The story of our family, like a great majority of families in the American continent, is a story of immigrants, and this story keeps prolonging itself in time through generations.
My grandparents from my father’s side were born in Europe in a place that reflects the history of that continent, rich and complex. Both of them came from a place called Trieste that nowadays is an Italian city near the border with Croatia.
When my grandfather was still a teenager, he was sent in the name of the Austro-Hungarian Empire to fight in World War I , since technically he was an Austrian citizen. You can imagine what was for him, still almost a child to fight with a bayonet in a bloody battle and what trauma left in his life.
When war was over, losing the army he was fighting for and becoming that territory part of Italy, my grandparents got married and in the city of Pula (or Pola in Italian) where they had their only child, my father, that was born under the Italian citizenship. All the changes in the region reflect the times we are going through, the city was first part of Austria, then Italy, then Yugoslavia and today Croatia.
My grandfather, was a very intelligent farmer. During those times Italy was under the dictatorship of Benito Mussolini. Everyday life started to get harder for those who didn’t share the ideology of the government and my grandfather, tired of political persecution and afraid that a new war could develop taking my father to the battle front, decided to emigrate to America, more precisely to Argentina. My grandparents on my mother’s side come from Spanish descent. Mi grandfather is the son of Spanish immigrants and was born in Chile. He spent most of his life traveling all over the world, collecting art and working as a diplomat.
Because of that job he went to work in Mexico as a Chilean consul. While he was in Mexico with my Argentinean grandmother (also the daughter of Spanish immigrants) my mother was born. My mother lived with her parents in Mexico until she was a teenager, and later they traveled to Argentina, where my grandfather abandoned the family. They never heard of him again.
Life in Argentina wasn’t easy, not for my grandparents nor my parents, but through hard work and study they made a life in the new land and society.Not much time passed since my mother, still a new immigrant in Argentina met my father in a Romeo and Juliet kind of way, that is, without the approval of their families. They got married and had three children, two boys and a girl, me.
My brothers over time met two girls from Chile, one of them with native Auraucanian roots, also emigrated from their country to look for a better future.
The roots of my husband come from Eastern Europe. His grandparents on his mother’s side emigrated from Poland to Argentina with a son born in the old continent and later they had a daughter in the new land, my mother in law.
On his father’s side, Miguel’s grandparents came from Russia and once established in Argentina they had five children, one of them my father in law.
My roots are Catholic, Miguel’s roots are deeply Jewish.
We met and got married in Argentina joining cultures, religions and different ways to see the world. We later emigrated from our country to the United States, where our son Dylan was born, continuing the family story of immigrants that embraced a new culture and a new language.

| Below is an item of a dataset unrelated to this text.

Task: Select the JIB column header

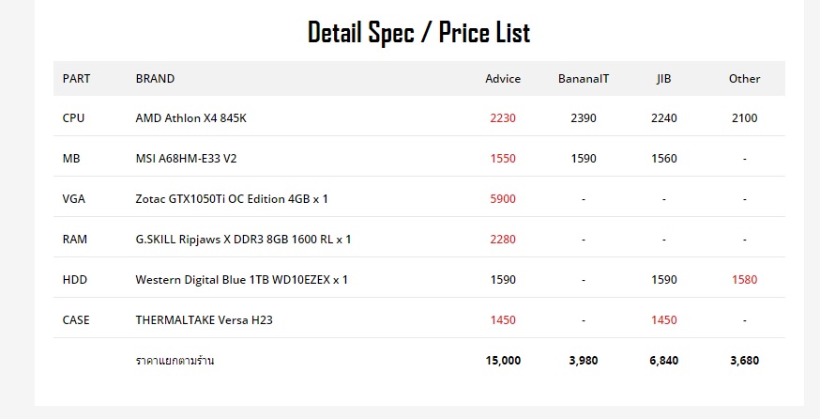Action: pyautogui.click(x=663, y=79)
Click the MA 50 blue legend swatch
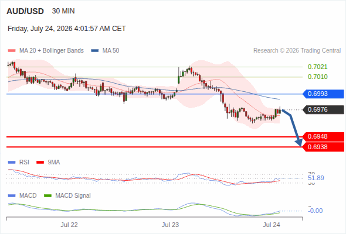The width and height of the screenshot is (346, 234). coord(94,51)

This is the story that now find us here adopting two Ethiopian children, that will also be part of the next generation of immigrants in America, with another story on their shoulders, another culture and another language that will be added to the many that already are in our family.
Who knows what story lays ahead for them and what the new generation will do. My grandchildren, will they keep emigrating? Will they stay in this land for many generations? Whatever they choose, some day they will tell a story rich in cultures, languages and anecdotes like I tell today to my children.
After all, we all emigrated a long time ago, sons and daughters of Africa, where the first human beings stood on two legs, started to walk and decided to… emigrate.
AliciA
1 user commented in " Story of Immigrants "
Follow-up comment rss or Leave a TrackbackThank you for sharing your family history. I think often times people in the US forget how complicated citizenship, territories, conflicts, etc. were in even developed countries in Europe. There are still some cultural tensions in Europe that don’t get much press so people aren’t aware. I’m sure you know that Africa is another place filled with conflicts. It all traces back to exploration/colonization and boundaries being created that ignored tribal territories. Anyway, enough of the history lesson
I wish you luck with your adoption journey.